Immu Max: Has Echinacea, C, Proplis: Proven to reduce illness and fever when given during the winter months: I don’t recommend echinacea for extended periods especially with autoimmune disorders.

Esberitox is similar but it’s a chewable and tastes pretty good. Children 7-12 years old: 2 tablets, 3 times daily. Children 2-6 years old: 1-2 tablets, 3 times daily. Not to be used in children under two years of age.

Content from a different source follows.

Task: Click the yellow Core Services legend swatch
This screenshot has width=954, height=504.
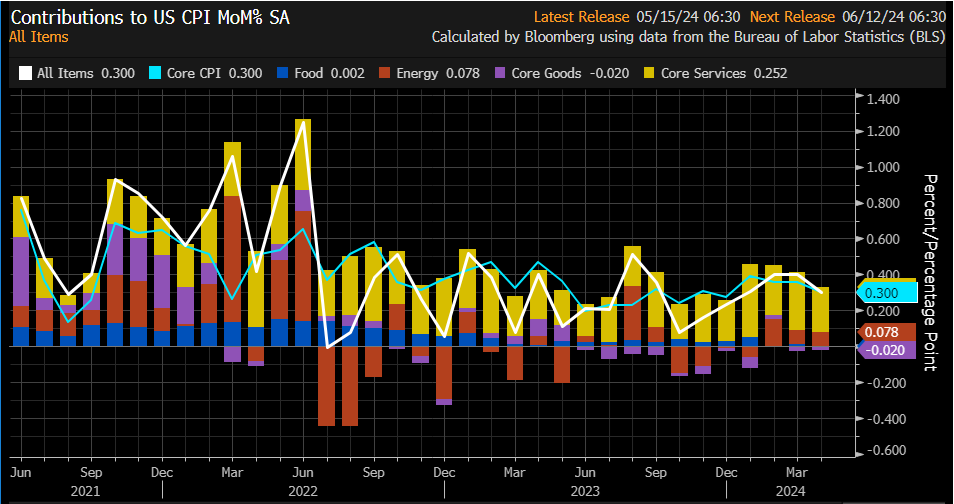Action: point(650,73)
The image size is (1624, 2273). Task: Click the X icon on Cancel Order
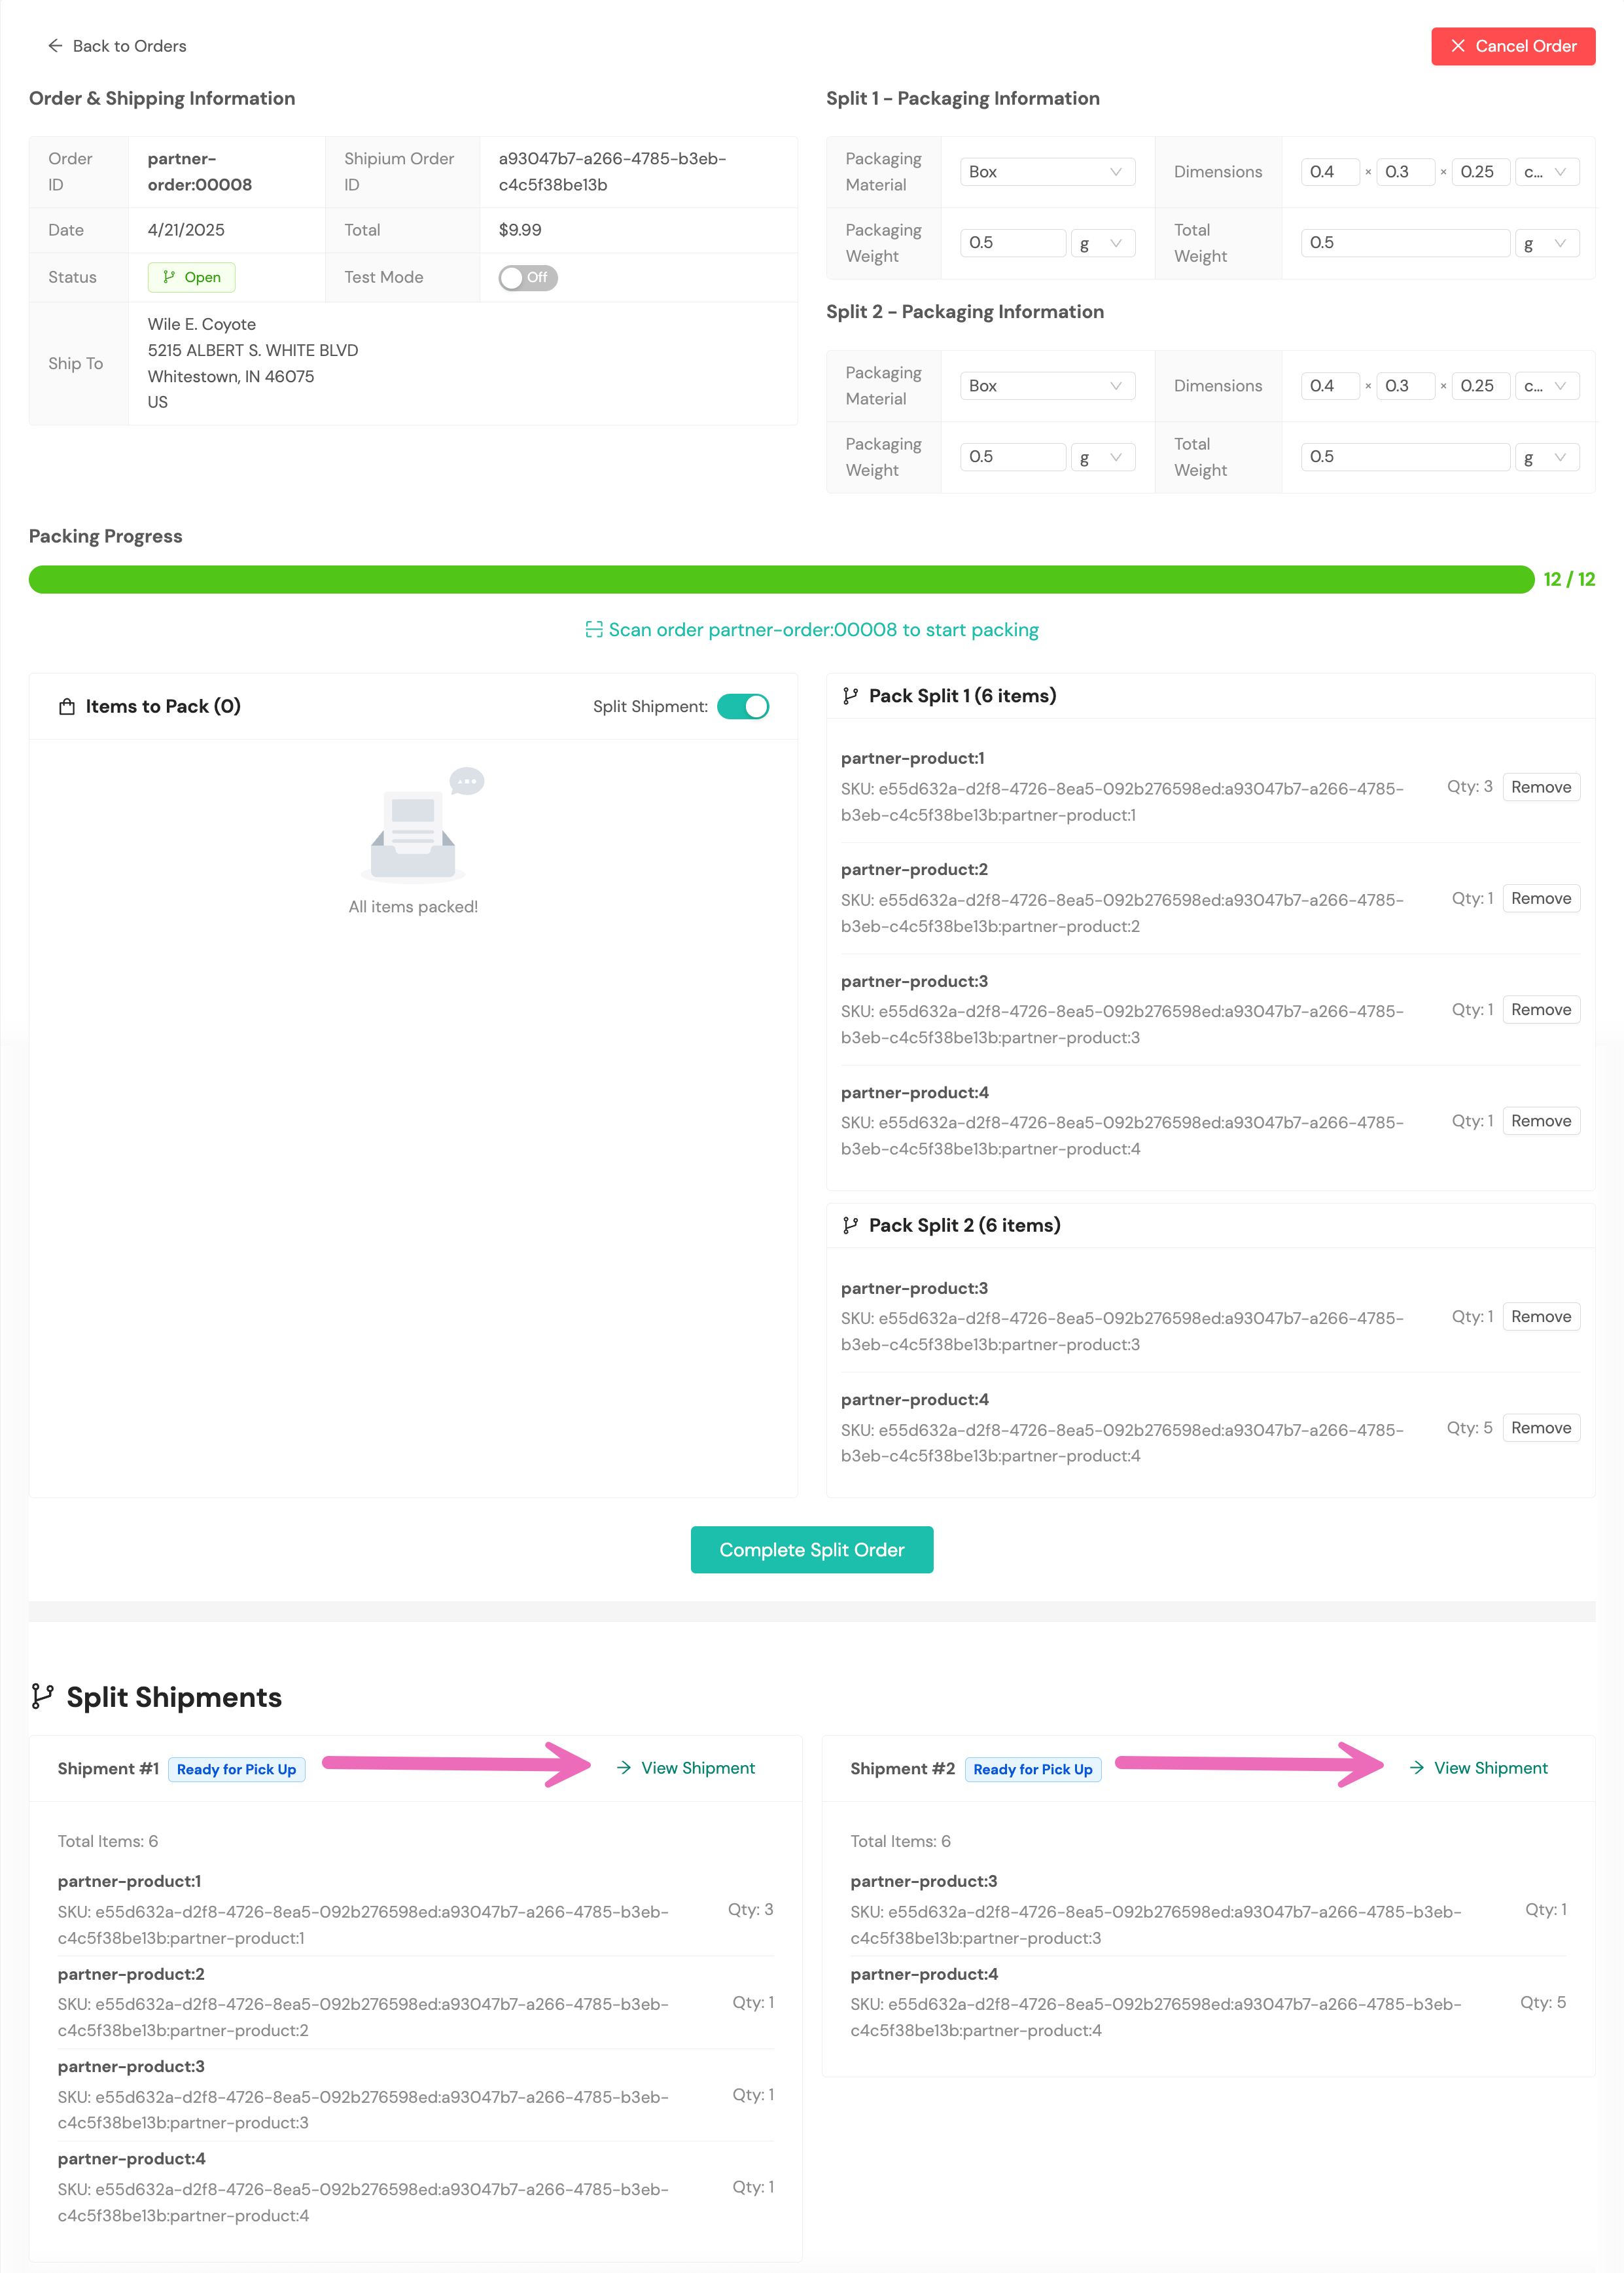click(1457, 46)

X clear: Clean those noses so germs don’t colonize. Has saline, xylitol and grapefruit seed which are antimicrobial. Non-addictive. Helps prevent infections from taking hold.

EAR infections:

Mullein/garlic pure ear oil by Herb Pharma. Run bottle under warm water, insert 3-4 drops in the painful ear 3-4x/day. Have the child lie down with that ear up for a minute or so and put a little cotton in to hold the drops in place.

Focus/Concentration: Consider blood sugar. Especially breakfast/protein, not fast-acting carbs. Smoothies. Mini meals: Complex carbs, protein and fats, especially the protein and fats. Load up on the good fats. Especially omega 3’s.

What if your child needs antibiotics: Not a deal breaker, especially if you SUPPORT with probiotics-take the probiotics as far apart from the antibiotics as possible. Add Saccharomyces boullardi which is a beneficial yeast, especially helpful during and following antibiotic usage as it helps prevent unfriendly bacteria and yeast from colonizing. L glutamine powder for gut lining repair.